__PROBLEM TO SOLVE__. Once the line holding "The height and" is found, output it and all remaining lines of the data exactly, with every picture left out.

__DATA TO USE__.
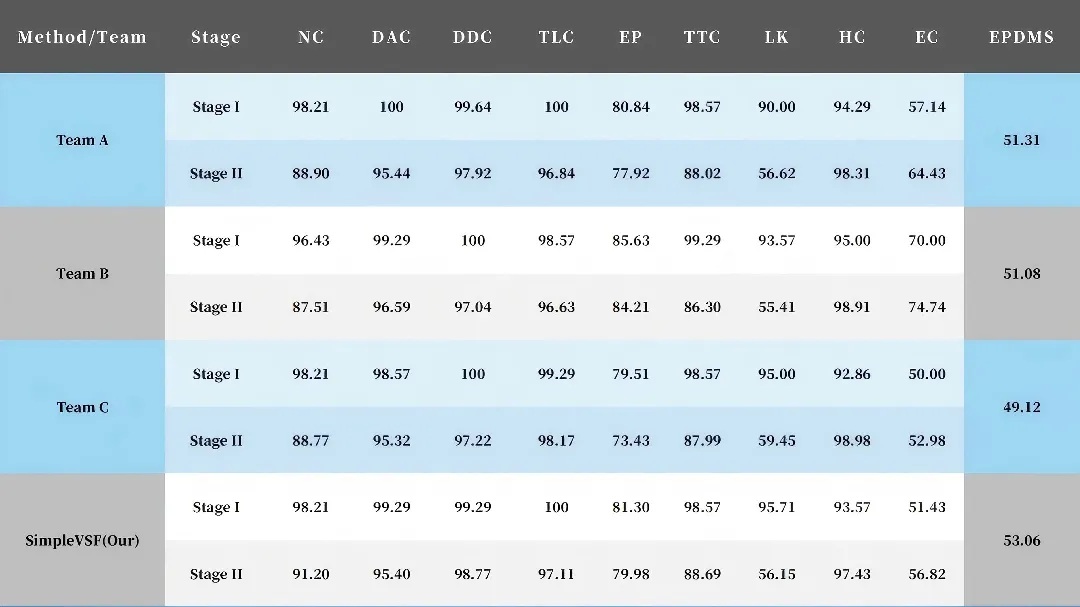
Task: Select the EC value 74.74
Action: tap(927, 307)
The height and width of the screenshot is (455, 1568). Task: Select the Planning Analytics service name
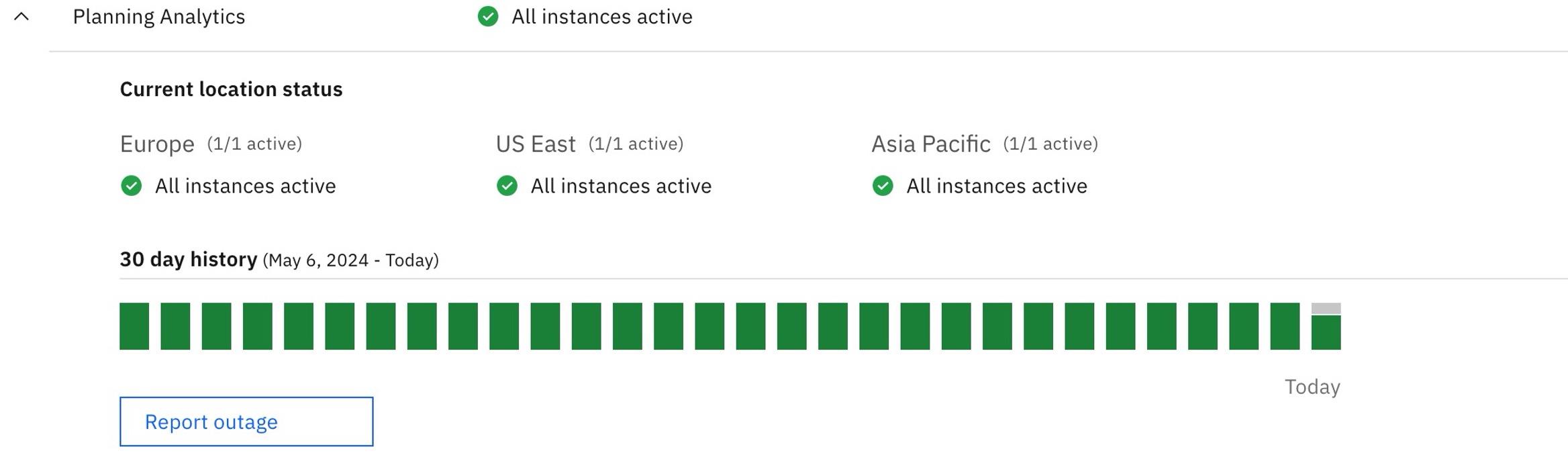[x=159, y=17]
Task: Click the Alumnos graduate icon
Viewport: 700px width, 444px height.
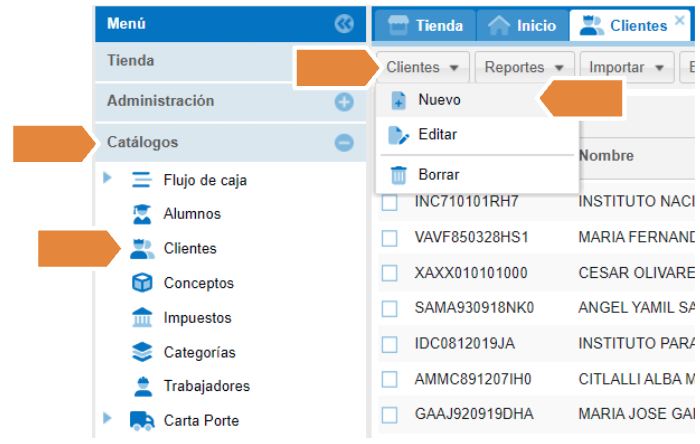Action: click(143, 214)
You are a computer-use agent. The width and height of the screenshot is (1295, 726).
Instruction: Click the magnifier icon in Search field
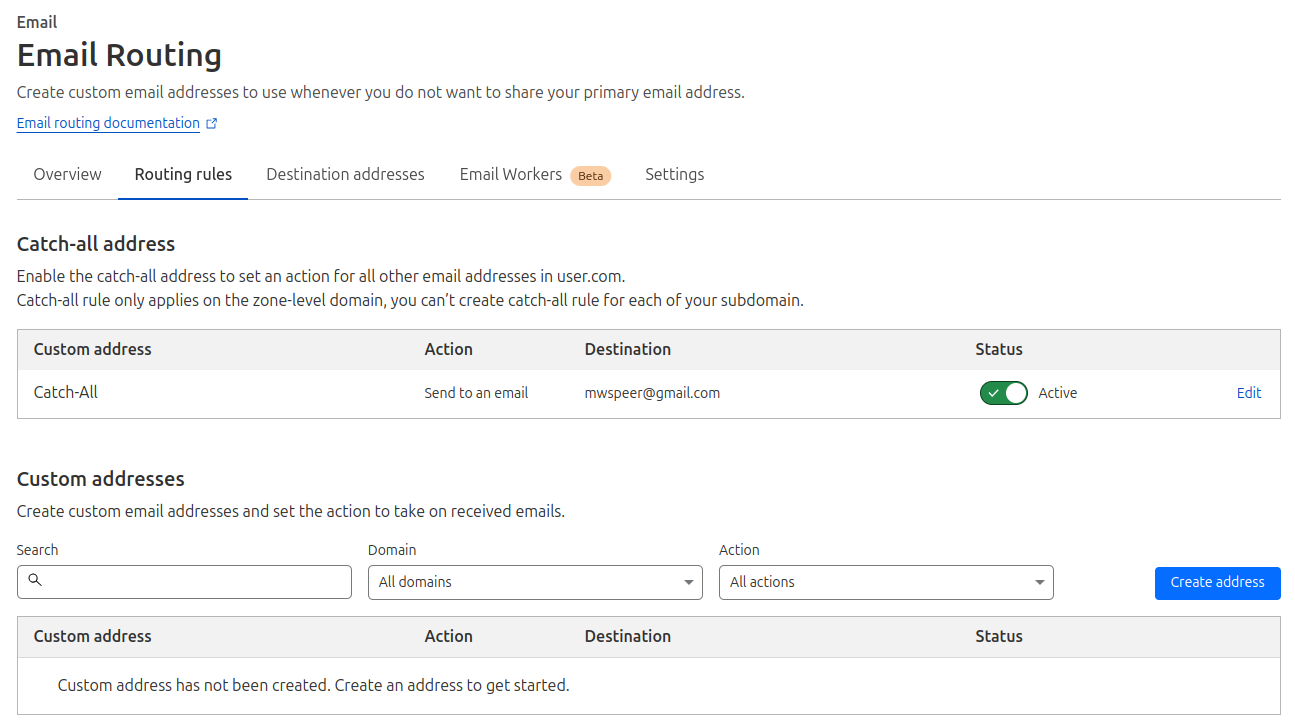35,580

__WRITTEN REPLY__.
The height and width of the screenshot is (455, 1568). Task: Select the Planning Analytics service name
[x=159, y=17]
Task: Click the Alumnos graduate icon
Viewport: 700px width, 444px height.
Action: click(143, 214)
You are a computer-use agent. The width and height of the screenshot is (1295, 726).
Instruction: Click the magnifier icon in Search field
35,580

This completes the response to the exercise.